I’ve been crying for three hours and I had to stop four times on the ride home to pull over, so I will try to be as thorough as I can to explain what is going on. Yesterday afternoon after I left, she was given a blood transusion because her platelet count was virtually non-existent and rbc count was around 13. She is not being sedated, and this morning her RBC had rebounded to about 25, but her platelet count has not increased at all (and would not for some time were she to recover- it takes weeks for that). She had an ultrasound this morning, and none of the news is good.
Her liver is enlargened to twice to three times the size of a normal liver and is extending past her rib cage, and the surface looks abnormal. Her stomach and GI are thickened and also abnormal. She also has fluid in her chest/stomach cavity.
The doctor believes that she has cancer, but she can not actually make an absolute determination, because Lily’s platelet count is so low that if they so much as test the liver, she could bleed out. Even if they could make the determination that it is cancer, she is so weak that treatment is not really practical or feasible. The only real thing we could do is to try to extract some of the fluid and see if we could make a determination from that sample.
Unfortunately, the fluid is blood. Basically, there isn’t much that can be done for her, and the only real option is euthanasia. There are other options- we could have a CT scan, but then all that would show up is a non-operable tumor, because since her platelet counts are so low she would bleed out.

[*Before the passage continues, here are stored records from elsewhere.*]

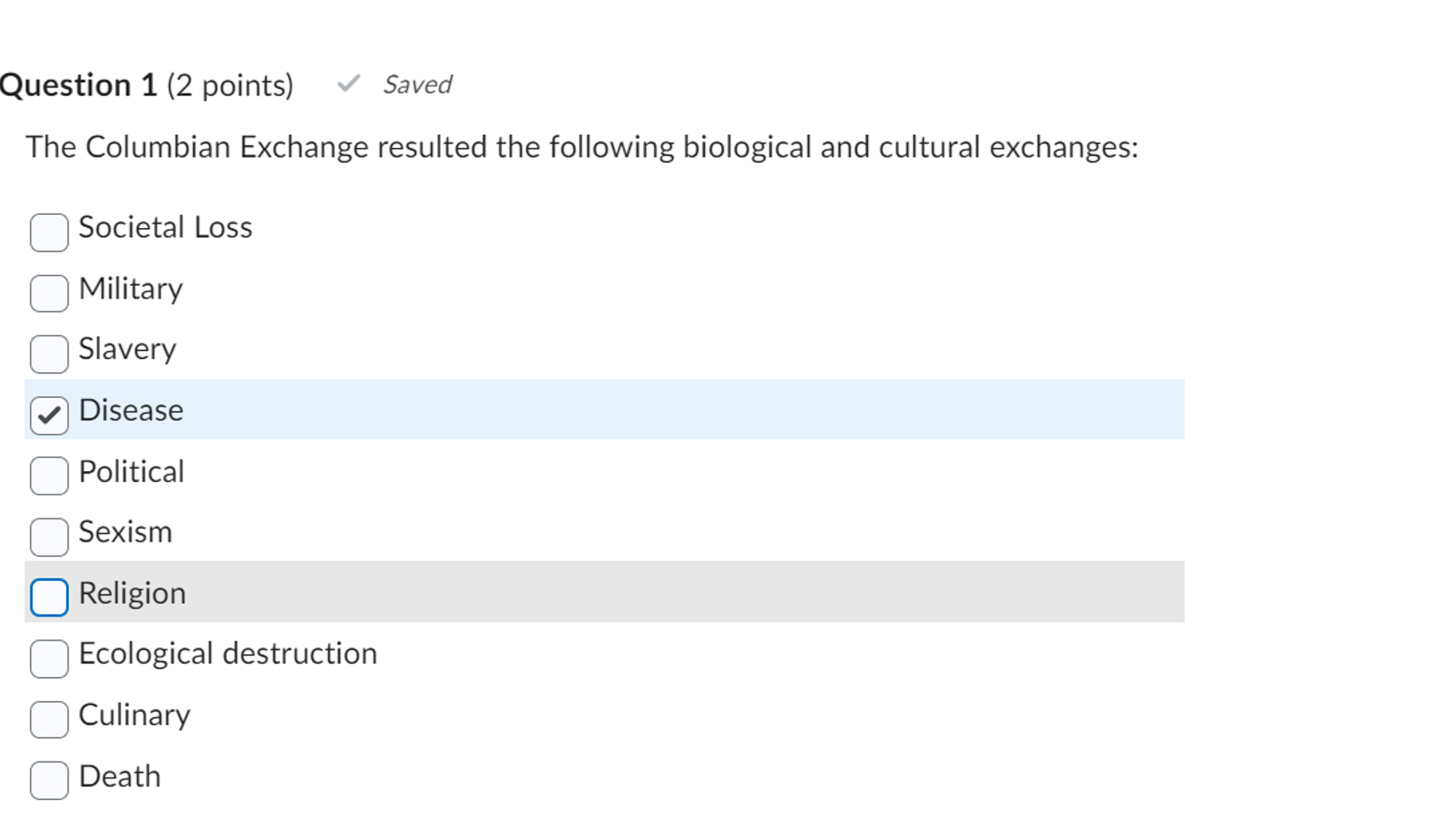The height and width of the screenshot is (840, 1447).
Task: Click the Culinary answer label
Action: click(135, 715)
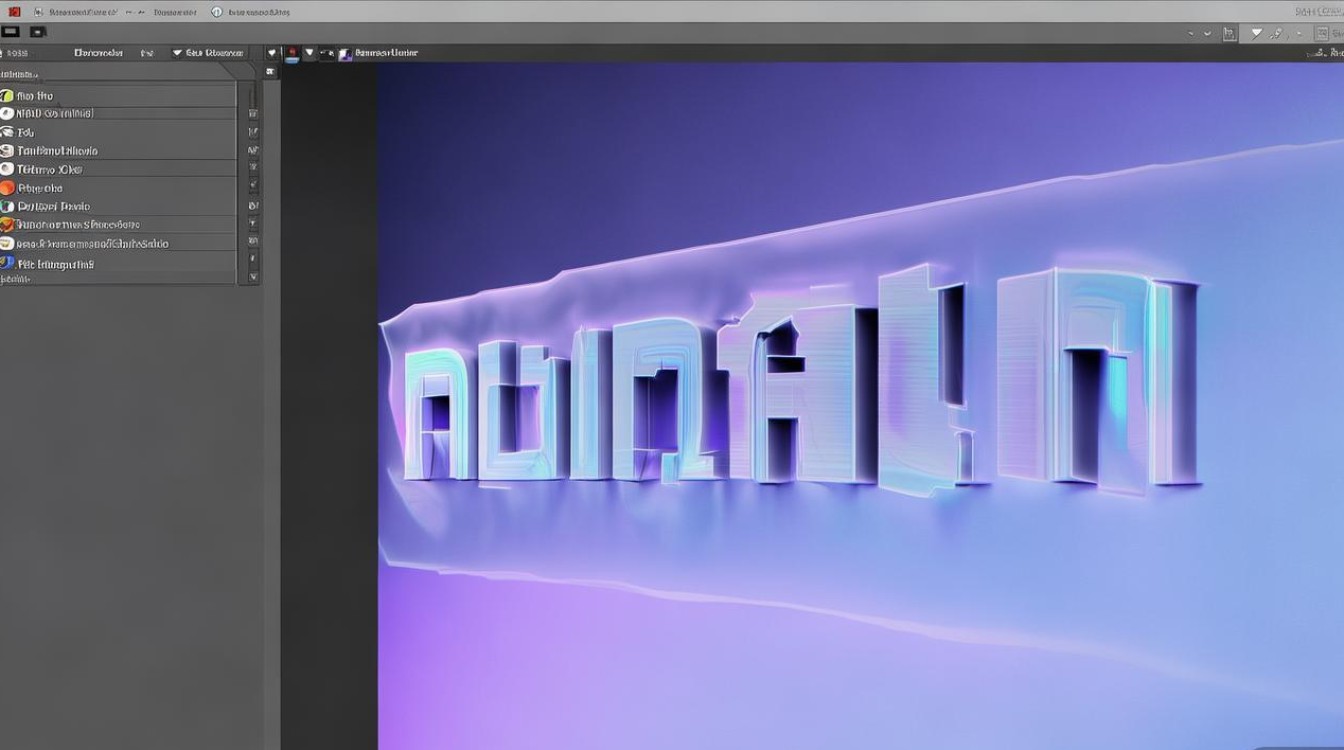Open the white triangle dropdown in the top-right toolbar

1257,33
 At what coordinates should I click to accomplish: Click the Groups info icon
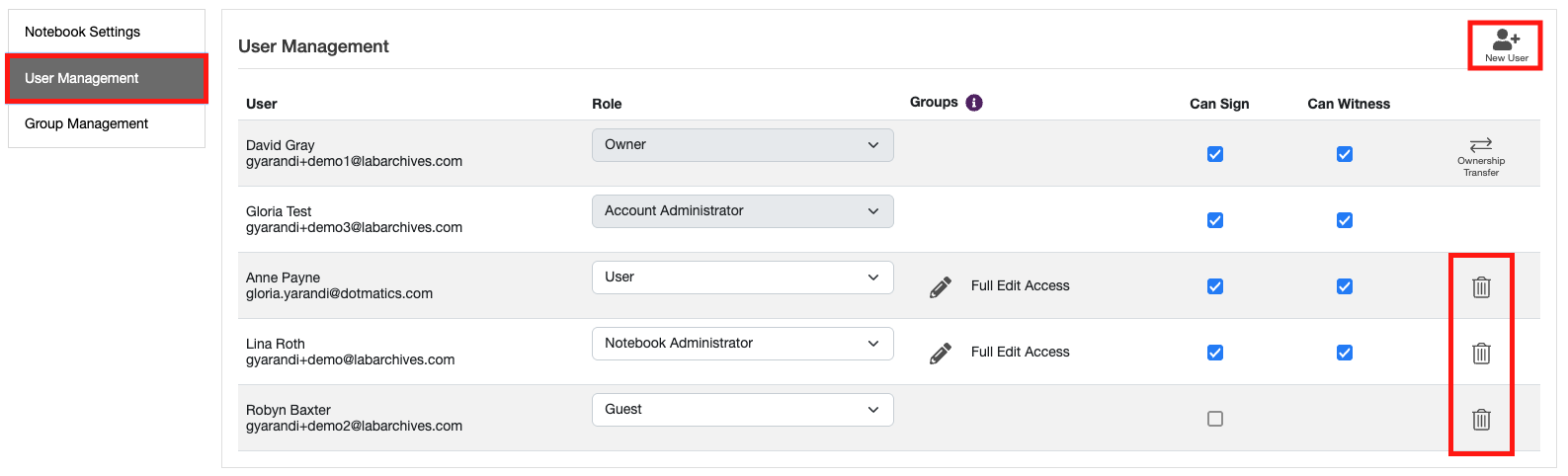click(x=974, y=103)
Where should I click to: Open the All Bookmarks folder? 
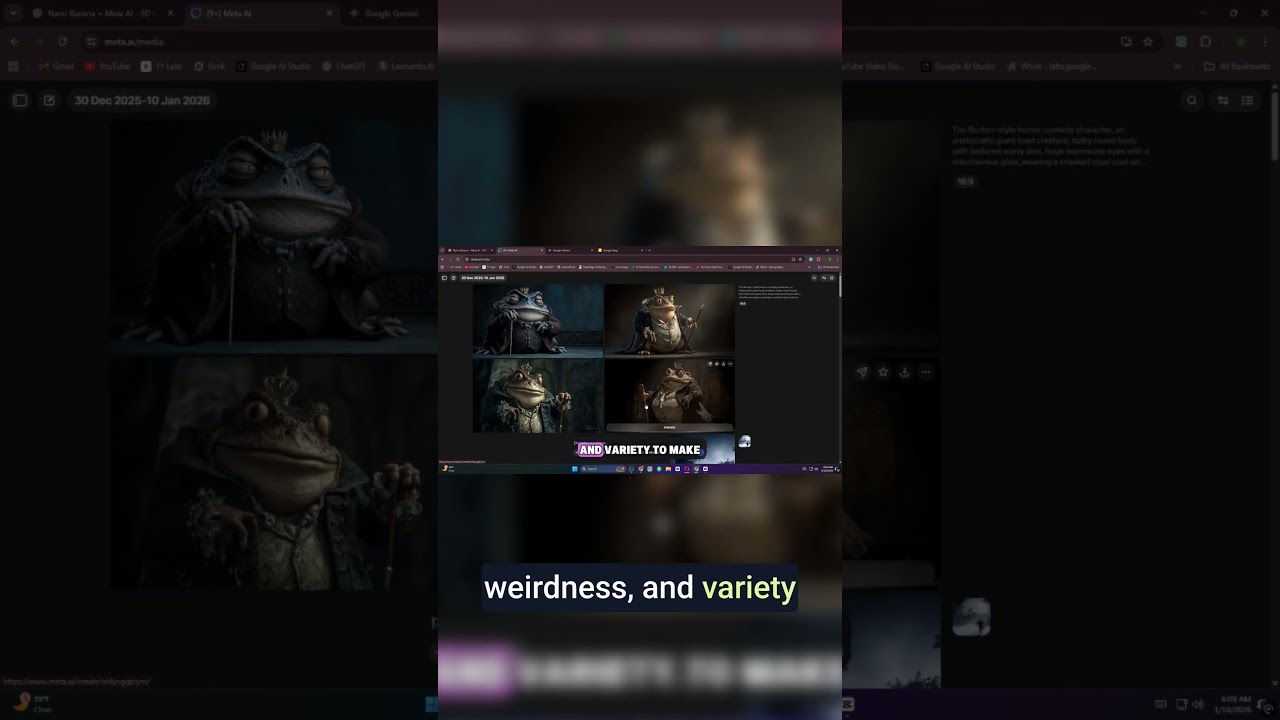1237,66
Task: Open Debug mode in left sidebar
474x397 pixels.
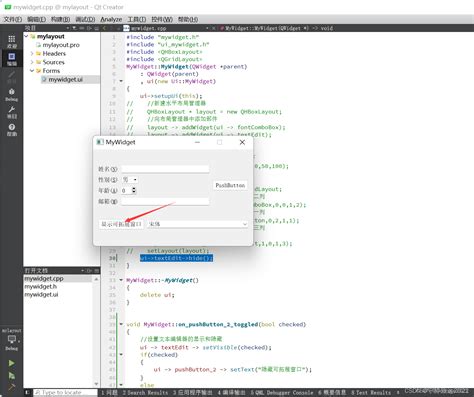Action: coord(12,94)
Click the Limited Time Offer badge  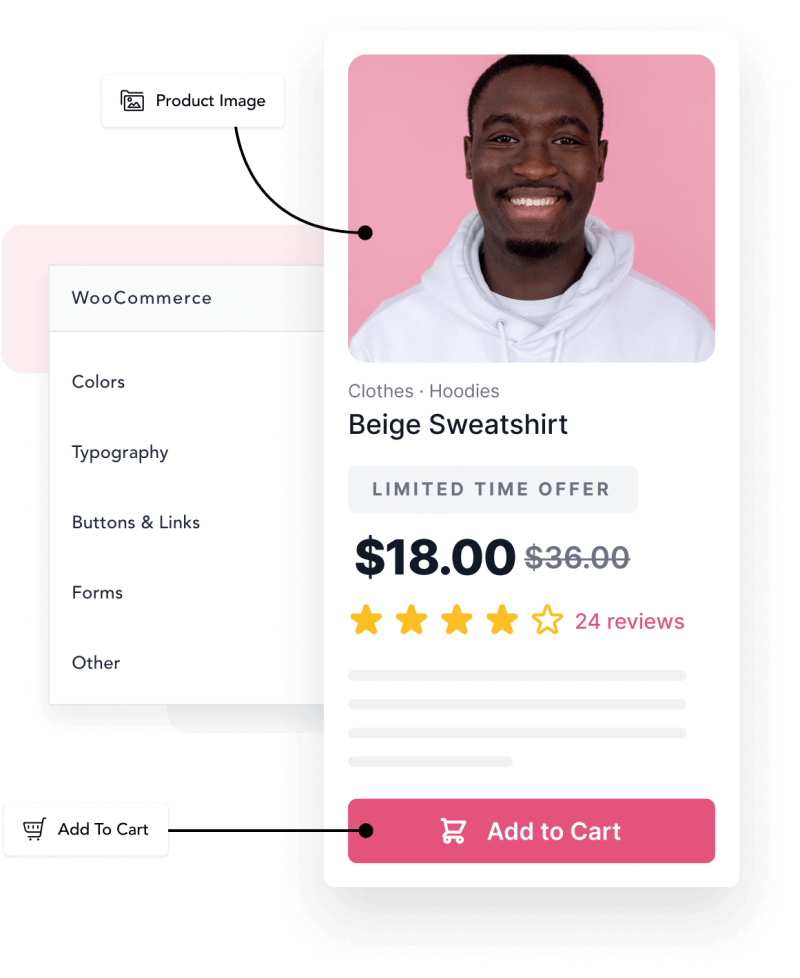click(x=493, y=489)
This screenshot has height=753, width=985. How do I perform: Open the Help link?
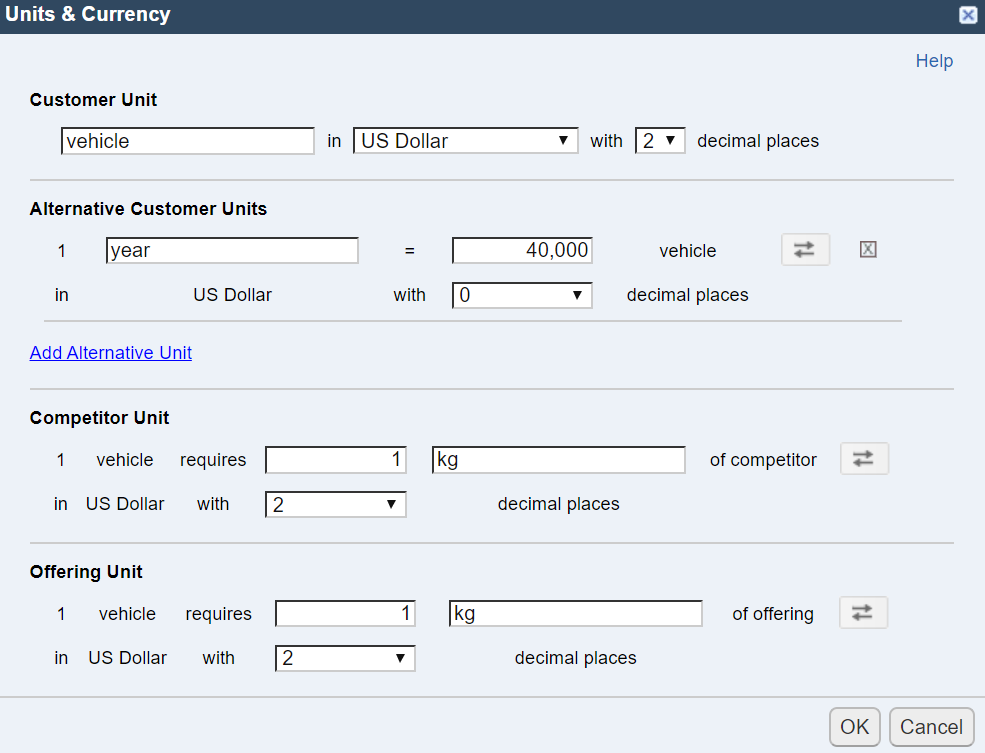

Likewise, they could do a surgical procedure to investigate and determine the cause, but that might kill her, and even if they found the cause, they could not do much to help her.
It’s just shit all the way around. I asked the doctor what she would do were it her dog, and she said that surgery is out of the question, and she would be hard pressed to do the CT scan because if she found anything, she probably would not wake the dog up from the anesthesia because there is nothing that can be done.
Basically, I know what has to happen, the doctor knows what needs to happen, I was just not emotionally prepared to make the call today. Bringing her home and enjoying a few more days really is not an option either, because her platelet count is so low she is already at great risk of decompensate rather quickly, which is basically a sanitized way of stating she could just suddenly hemorrhage and exsanguinate, which is something I am not willing to risk nor something I would ever put her through.
When I went to visit her, she was not sedated, and barely even registered that I was there. She feels as if she has lost weight since yesterday, and barely has the strength to hold her head up. I held her for fifteen minutes and told her I loved her and cried, and then left before I decompensated in front of everyone.
I spoke with the doctor on the ride home, and they are going to keep her overnight because I can not risk taking her home tonight and having something happen to her leading to a painful and awful demise, and barring a miraculous recovery, I am going to pick her up tomorrow, spend a few hours with her and then go to my friend and vet Harry’s and put her to sleep. I’m devastated and sick to my stomach, but I know it is the right thing to do. I’m so sorry for all of you who love her like your own, but it just doesn’t look like there is anything that can be done.
I’m just crushed. She was doing the play boy and prancing around just last week, and this is all so sudden (which the doctor said happens all the time).
I doubt I will never love anything as much as I love Lily and I just don’t have words to describe how broken I am right now.